I really liked her idea of appealing to people with shared interests. For example, if you’re part of a group of snowboarders, you can talk to them about the fact that if we’re not careful we’re not going to have much snow to snowboard on.

Right. And if you’re meeting with members of the Texas Water Development Board, who are politically very conservative, talk about water data, because that’s going to speak to them. Or if your grandmother is a knitter, you can knit a scarf with her that has the warming stripes on it and talk about the warming stripes. It’s really founded on a deep and yet very practical empathy. Ask yourself, ‘What does this person care about?’ and connect with them on that.
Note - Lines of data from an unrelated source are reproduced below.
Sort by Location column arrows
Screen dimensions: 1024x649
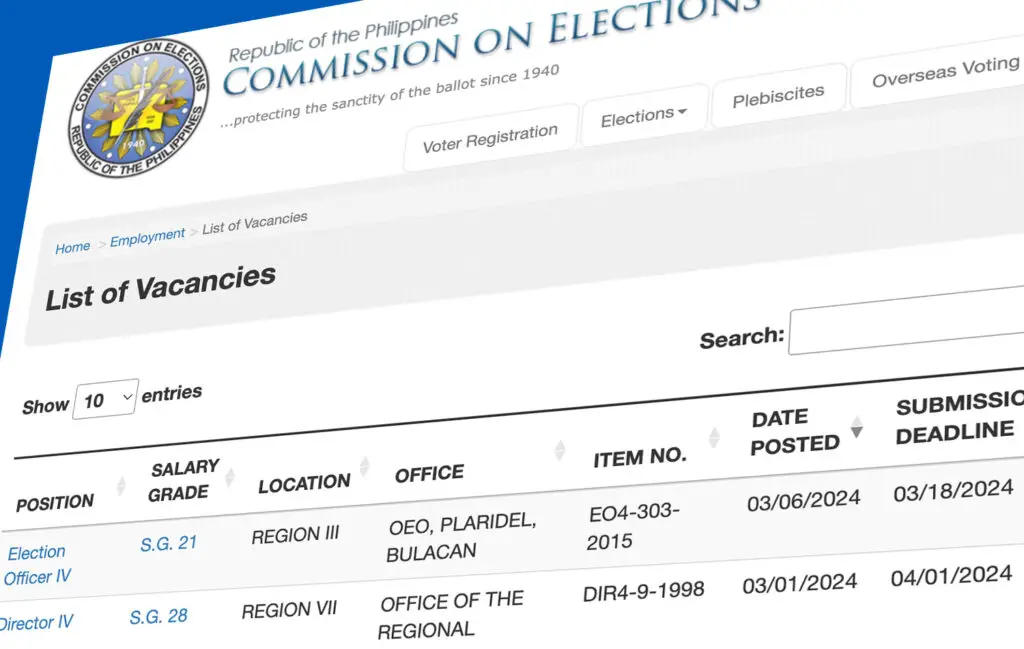[x=364, y=466]
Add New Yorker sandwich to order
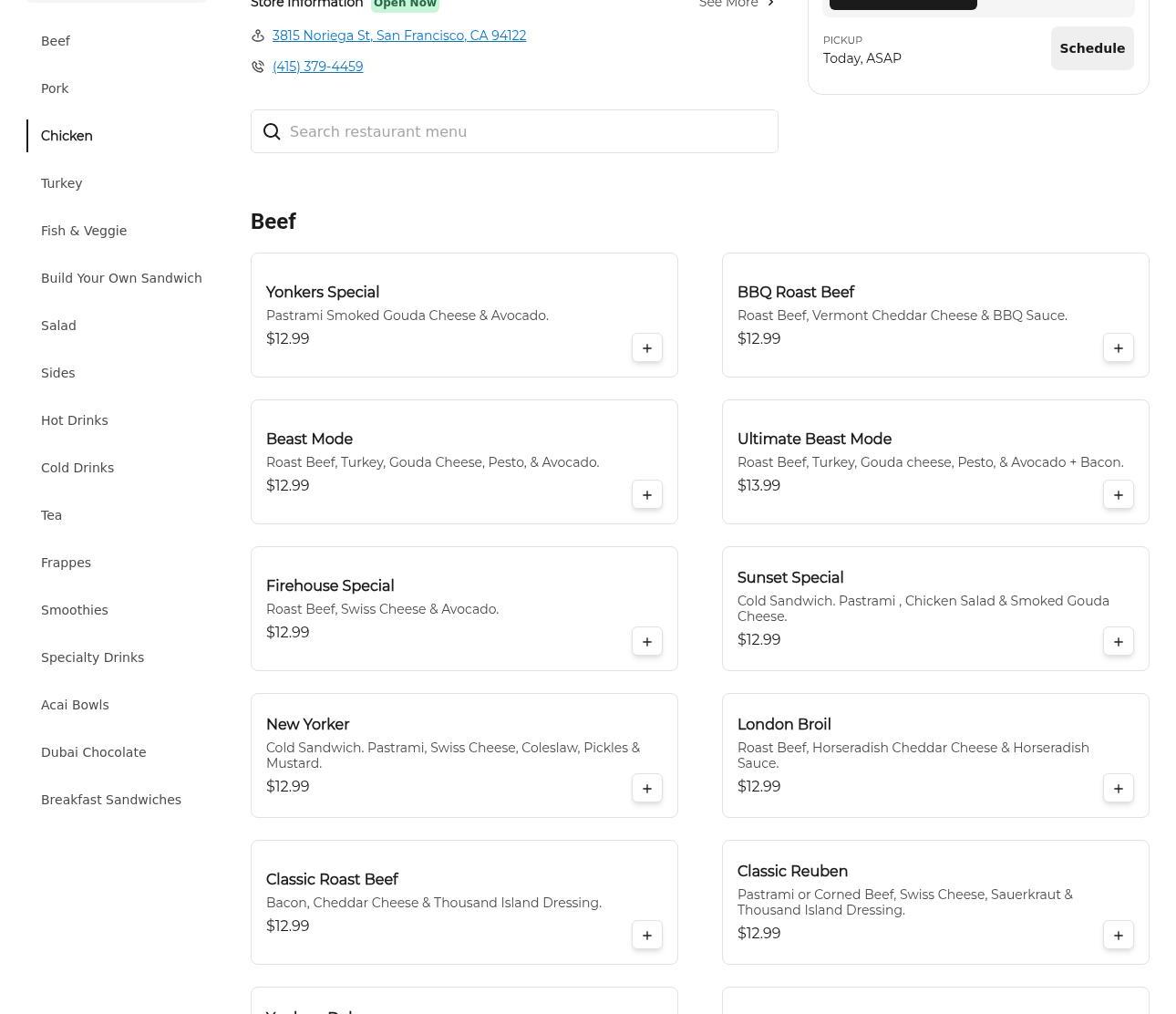 pos(646,789)
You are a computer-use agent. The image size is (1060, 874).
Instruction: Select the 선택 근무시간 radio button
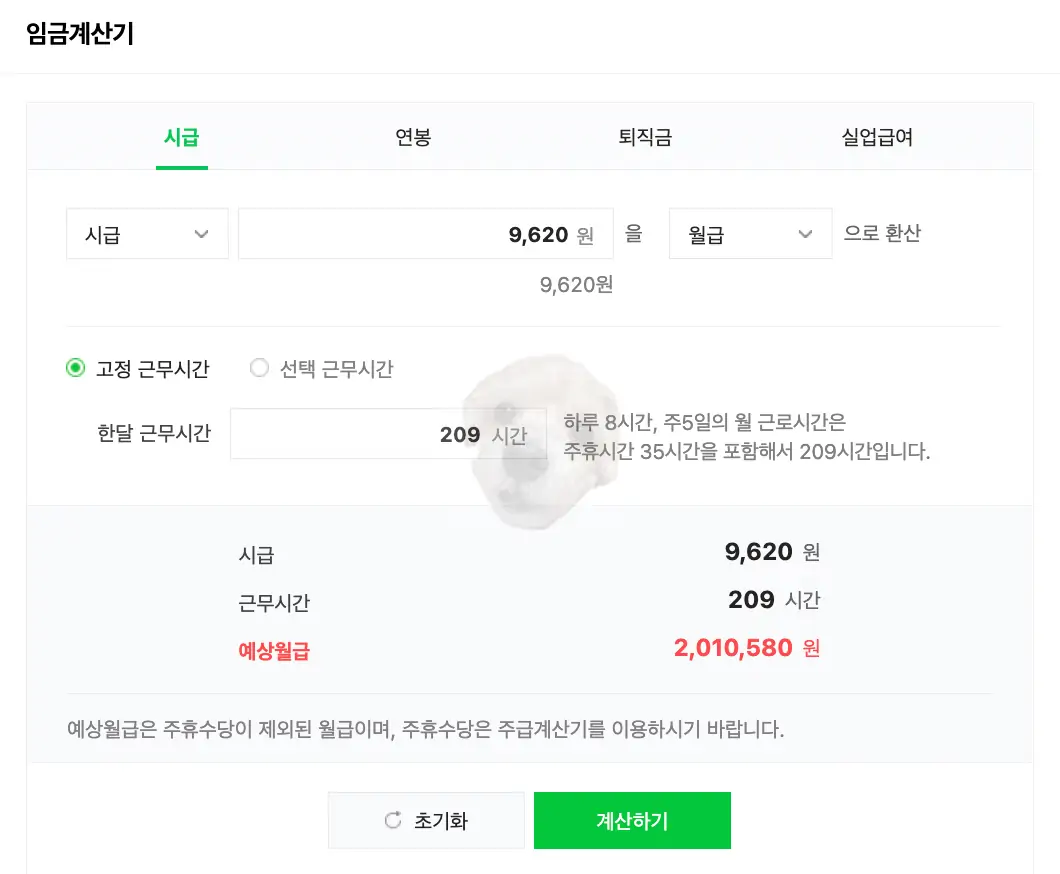point(259,368)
“The most important thing you can do is talk about climate change”

For Hayhoe, I think that’s based on a Christian faith, that to be a good Christian is to evince love and caring for others, and notably others who are poorer and less well off than we are. But of course those values aren’t only held by Christians. So we need to think not just about people in our local communities, but also about the impact that climate change will have globally. But she’s very resolute about keeping it close to home. Part of the reason that people have been paralyzed in terms of how to act on climate change, she suggests, is because it seems abstract and distant. She’s really a genius, I think, at finding points of common values—which are always going to vary, they won’t all be the same—and continuing to find the energy to find those points of contact. That, to me, really is very inspiring.

Also, we’re talking about climate books of 2021, but her approach is quite inspiring for any topic on which there is polarization because, as she points out, across a range of issues, people have determined their opinion based on what their political tribe thinks, rather than on the facts or the evidence.
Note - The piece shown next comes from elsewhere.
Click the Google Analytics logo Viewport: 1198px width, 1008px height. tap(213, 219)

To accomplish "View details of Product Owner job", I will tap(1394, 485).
This comes back to the problem with issues that are seen as scientific. Certain people want them to be disposed of by facts. What Hayhoe shows in this book, over and over again, is that facts aren’t enough. They’re not irrelevant. She’s very clear that when it comes to the kinds of conversations you might have with people on this spectrum, you might start with a very brief and factual rebuttal of certain myths and arguments that might be put forward against climate change. But she says not to spend too long on that, and not to get distracted by it. Very quickly, what you need to do next—which is much, much more important—is show what people can do. Give them practical responses that they can take so that they’re not confronted with so-called facts that leave them feeling impotent or angry.

The facts are preliminary and necessary, but completely insufficient not just to motivating action, but generating this shared set of values that are necessary to achieve common political will on so many issues.

I thought it was funny when she wrote about a man who was going to various churches to talk to the congregation about climate change. When she asked him what his belief was, he said he was an atheist. And she was like, ‘No, no, no, you’re completely the wrong person to talk in church about climate change!’

Sometimes you have to know when you’re not the one to make the connection. You have to meet people not just where they are, but where you are. So find out what matters to you: if you love having dinner parties, have people over to dinner and talk to them about where the food has come from, or if you love gardening, connect with other gardeners…In a way, there’s really no excuse for not doing it.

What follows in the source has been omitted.